Petitioner City of Dunes City (the city) seeks judicial review, and respondent Montgomery cross-petitions for judicial review, of an order of the Land Use Board of Appeals (LUBA) in which LUBA remanded the city's denial of respondent's application for the approval of a preliminary subdivision plat.  We reject without discussion the city's two assignments of error concerning LUBA's application of the substantial evidence standard and its remand for the city to interpret a provision of an erosion control ordinance.  We write only to address respondent's sole legal contention in his cross-petition.  In particular, respondent contends that LUBA erred in concluding that, even though the city has identified that single-family housing is "needed housing" in its comprehensive plan, ORS 197.303(2)(a) excepts the city (which has a population of less than 2,500 residents) from reviewing applications for the development of such housing under the "clear and objective" standards prescribed in ORS 197.307(6).(1)  We determine that LUBA's order in that regard was "unlawful in substance," ORS 197.850(9)(a), and, consequently, reverse, in part, and remand.

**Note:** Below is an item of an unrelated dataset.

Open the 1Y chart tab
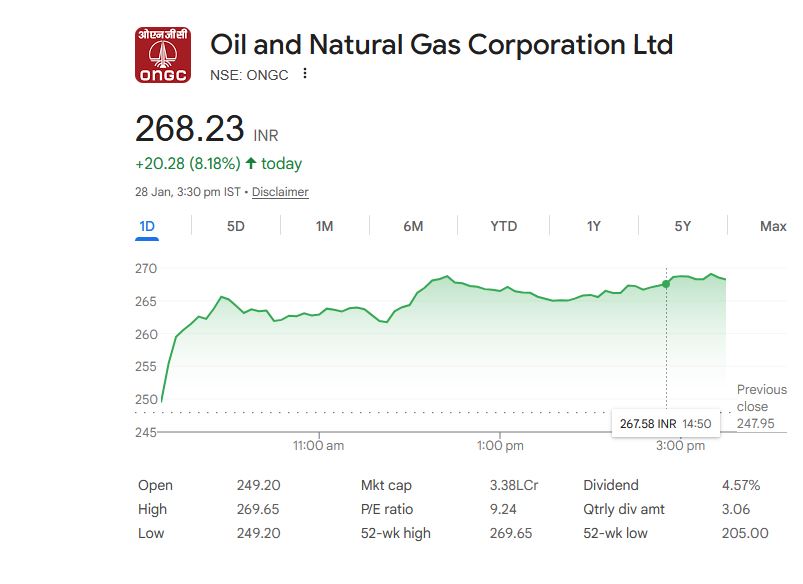 click(594, 226)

We take the procedural facts from LUBA's order.  In 2007, respondent submitted an application to the city for a 20-lot subdivision.  Although the planning commission recommended approval with certain conditions, the city council ultimately denied respondent's application, reasoning that "[respondent] did not submit required information, or submitted insufficient information, addressing one or more relevant standards or criteria" and that "this lack of information was insufficient for the imposition of reasonable conditions of approval."  As pertinent to the issue on review, in its order denying the application, the city council stated that

"Dunes City has a population of less than 2,500, as projected in the city's comprehensive plan (rev. 9-16-97), and further verified by 2007 population estimates from the Population Research Center at Portland State University.  Therefore, per ORS 197.303(2)(a), clear and objective approval standards for 'needed housing' do not apply; but, rather, standards that are discretionary can apply."

Respondent appealed the city's order to LUBA.

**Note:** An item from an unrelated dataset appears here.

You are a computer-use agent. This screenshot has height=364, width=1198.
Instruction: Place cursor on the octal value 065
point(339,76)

Before recounting the parties' contentions before LUBA (and on review) and LUBA's analysis and disposition, we begin by describing ORS 197.303 and ORS 197.307(6).  ORS 197.307(6) applies to "needed housing," as that term is defined in ORS 197.303, and provides that "[a]ny approval standards, special conditions and the procedures for approval adopted by a local government shall be clear and objective and may not have the effect, either in themselves or cumulatively, of discouraging needed housing through unreasonable cost or delay."  (Emphasis added.)  ORS 197.303, in turn, defines "needed housing" as follows:

"(1) As used in ORS 197.307, until the beginning of the first periodic review of a local government's acknowledged comprehensive plan, 'needed housing' means housing types determined to meet the need shown for housing within an urban growth boundary at particular price ranges and rent levels.  On and after the beginning of the first periodic review of a local government's acknowledged comprehensive plan, 'needed housing' also means:

"(a) Housing that includes, but is not limited to, attached and detached single-family housing and multiple family housing for both owner and renter occupancy;

"(b) Government assisted housing;

"(c) Mobile home or manufactured dwelling parks as provided in ORS 197.475 to 197.490; and

"(d) Manufactured homes on individual lots planned and zoned for single-family residential use that are in addition to lots within designated manufactured dwelling subdivisions.

"(2) Subsection (1)(a) and (d) of this section shall not apply to:

"(a) A city with a population of less than 2,500.

"(b) A county with a population of less than 15,000."

(Emphasis added.)

In light of that statutory context, before LUBA, respondent contended, among other things, that the city misinterpreted ORS 197.303(2)(a) so as to except it from the "clear and objective" approval standards for "needed housing" determinations that are required under ORS 197.307(6).  Specifically, respondent reasoned that

"[t]he structure of [ORS 197.303] features two bases for determining what is needed housing.  The first sentence of subsection (1) looks to the comprehensive plan to determine what housing is 'needed.'  The second sentence of subsection (1) adds a list of housing types that are 'needed,' and that list is triggered effective with the first periodic review.  Subsection (2) provides the escape hatch that the city is invoking.  That escape hatch for small cities, however, does not negate the first sentence."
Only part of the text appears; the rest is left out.